TEXT BLOCK:
This shows that the training dataset itself will not be perfectly balanced, as there are more left-biased samples than others.
Next, I went through the process of cleaning these labelled articles – removing unnecessary punctuation and symbols, making all text lowercase and removing stopwords. Then I tagged the article texts to the bias values as per the labels in the corpus in tagged documents. The corpus is split into training and test data.
Then these training and test datasets had to be tokenised and passed to the TaggedDocument() constructor along with the corresponding bias label. The resulting TaggedDocument objects are collected in a list and stored in the train_tagged and test_tagged variables. These TaggedDocument objects are used as input to train the Doc2Vec model, where each document in the dataset is represented by a unique vector.
The Doc2Vec algorithm encodes a whole document of text into a vector are able to represent the theme or overall meaning of a document. It uses the word similarities learned during training to construct a vector that will predict the words in a new document. This process creates a mapping between words and their IDs, which is stored in the model. Once the vocabulary is built, the model can then use it to learn the patterns and relationships between words in the training data.
I fit the training dataset into 3 classification algorithms: Naive Bayes Classifier, Random Forest Classifier and Support Vector Machines, and then the test data is used to make predictions to evaluate the best of the three algorithms.
The accuracies for the three different algorithms are as follows.
Naive Bayes | 0.83 |
Random Forest | 0.77 |
Support Vector | 0.92 |
Since the Support Vector classifier has the best results on the test data set, I decided to use that predict the biases for the subreddit texts.
Prediction
Next, I wanted to predict the bias for the subreddit texts using SVC. For this, I first tokenised the cleaned text from the subreddits and vectorised it using the same Doc2Vec model. Passing these vectors to the SVC function, I got the bias values (0, 1 or 2) in a new column ‘Label’. Grouping the labels into categories {0: ‘Left’, 1: ‘Center’, 2: ‘Right’} and plotting a distribution gave me this:

As expected, all the subreddits show a left-leaning bias. There are some right-leaning bias but very little neutral. It is important to keep in mind that the reddit community tends to be skewed towards younger, progressive, tech and digitally savvy crowds (although there are subreddits that are almost fully conservative and even extreme right-wing).

EXERCISE BRIEF: Continue the write-up on detecting political bias in subreddit texts, starting right after its last sentence.

ENTRIES SUPPLIED:
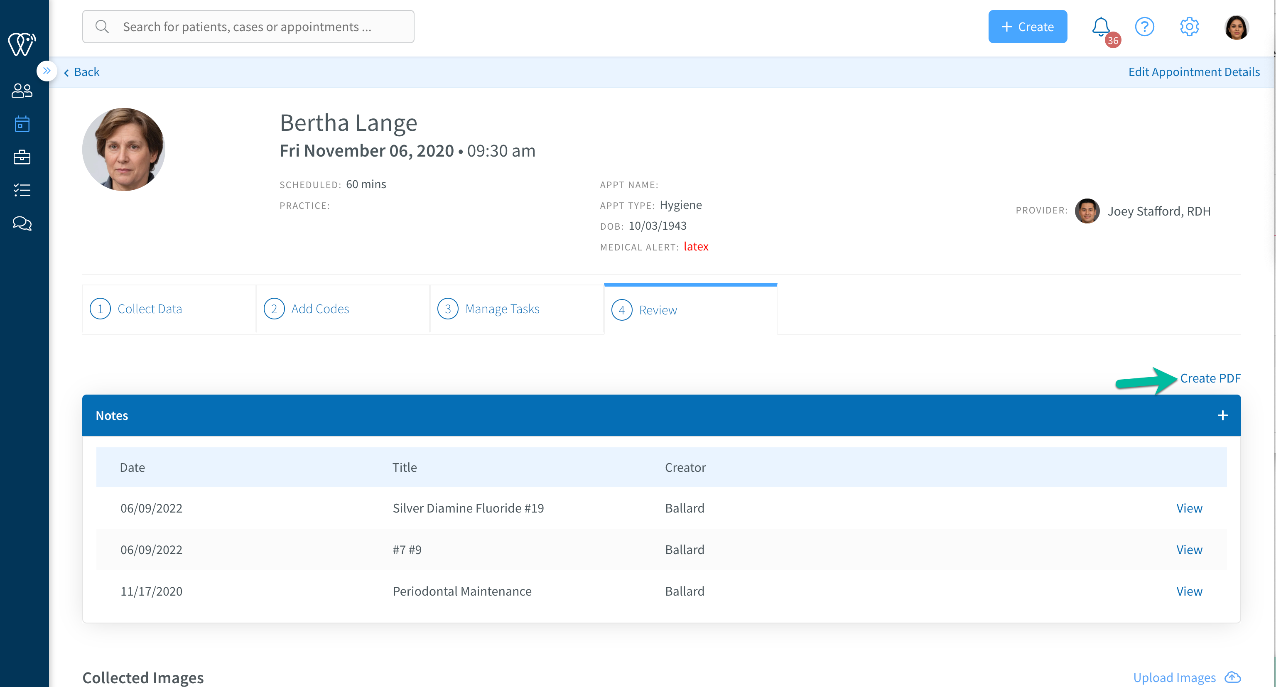Open the Patients sidebar icon
This screenshot has width=1276, height=687.
pos(22,91)
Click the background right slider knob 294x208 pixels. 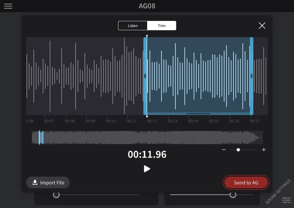[x=233, y=195]
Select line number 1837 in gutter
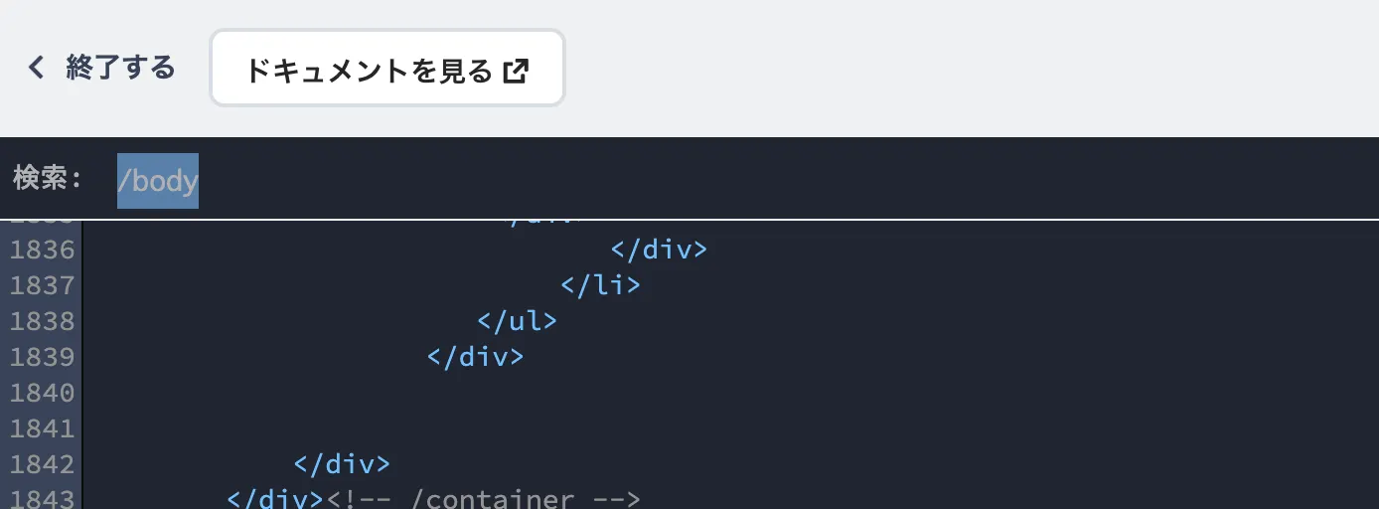1379x509 pixels. click(x=42, y=285)
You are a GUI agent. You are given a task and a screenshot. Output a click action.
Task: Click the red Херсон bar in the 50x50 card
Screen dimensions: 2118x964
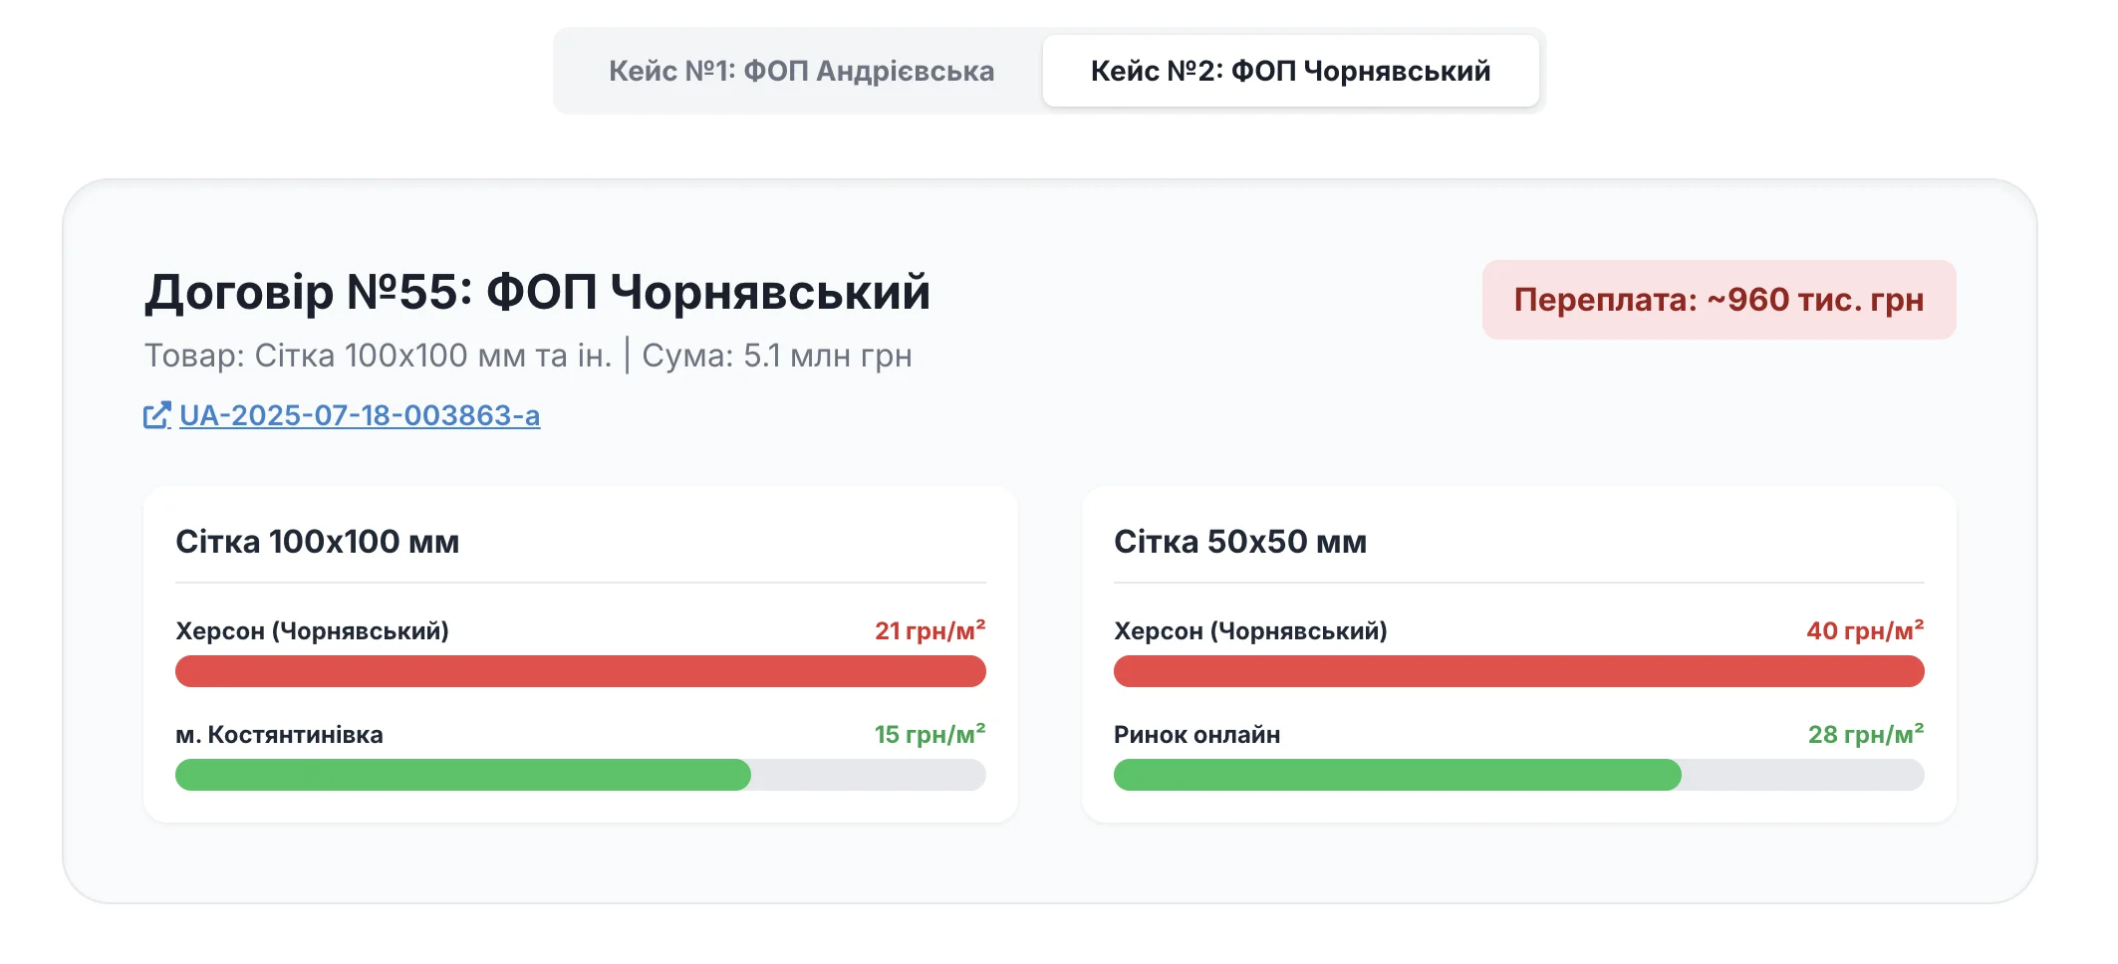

YOUR RESPONSE:
Interestingly, the AskReddit community seems to be the one with the most difference between the biases, with almost 90% left bias. I’m not sure why this could be the case, but perhaps building on the earlier point about the audience and users of reddit, it should also be noted that the posts in this subreddit are almost always written by users (user-generated original content) while the other subreddits are almost always posts shared from news articles and websites. The latter therefore could involve content that come with a right-bias (even if the discussion and comments in the corresponding posts in those subreddits may involve left-leaning viewpoints).
Where to go from here and how could we use this information?
Firstly, we could compare the results with those produced by other models, even pre-trained LLM models. One could also analyse the discussion in the comments section under the subreddit’s posts and layer them on top of the post content itself to get a more holistic view of the bias in that specific thread. This will give us a better idea of what a general user can expect when they land on and spend time with the thread.
There are also other more extreme and potentially more incendiary subreddits that could analyse. One interesting use case I can think of is to have real-time monitor of the bias of a thread (and a continuous one at that, instead of a discrete one) so that visitors and “lurkers” can get an idea of whether they should spend time on it before proceeding. One could also give users and option to view a more “balanced” feed where, depending on the overall bias, more content from other viewpoints are surfaced, so that readers can avoid spiralling into the much-talked about political “echo-chambers”.